Material supplied:
BEGIN

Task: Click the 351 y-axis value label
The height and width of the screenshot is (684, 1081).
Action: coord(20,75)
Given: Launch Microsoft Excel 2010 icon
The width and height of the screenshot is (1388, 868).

END
BEGIN

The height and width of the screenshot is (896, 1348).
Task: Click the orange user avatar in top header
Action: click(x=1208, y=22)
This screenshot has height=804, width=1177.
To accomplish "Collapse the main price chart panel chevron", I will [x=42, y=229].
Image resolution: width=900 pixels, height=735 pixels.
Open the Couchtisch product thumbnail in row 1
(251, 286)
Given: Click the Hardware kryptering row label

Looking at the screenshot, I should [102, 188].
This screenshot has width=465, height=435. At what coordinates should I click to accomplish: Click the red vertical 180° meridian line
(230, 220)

END
BEGIN

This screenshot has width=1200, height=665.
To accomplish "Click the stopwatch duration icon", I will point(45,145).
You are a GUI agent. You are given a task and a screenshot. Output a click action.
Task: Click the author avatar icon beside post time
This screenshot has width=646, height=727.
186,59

END

Task objective:
Restate word for word the entries above from the line with "Given: Launch Microsoft Excel 2010 icon" through the line with "The width and", inclusive, leaving out everything else.

Expected output:
Given: Launch Microsoft Excel 2010 icon
The width and height of the screenshot is (1388, 868).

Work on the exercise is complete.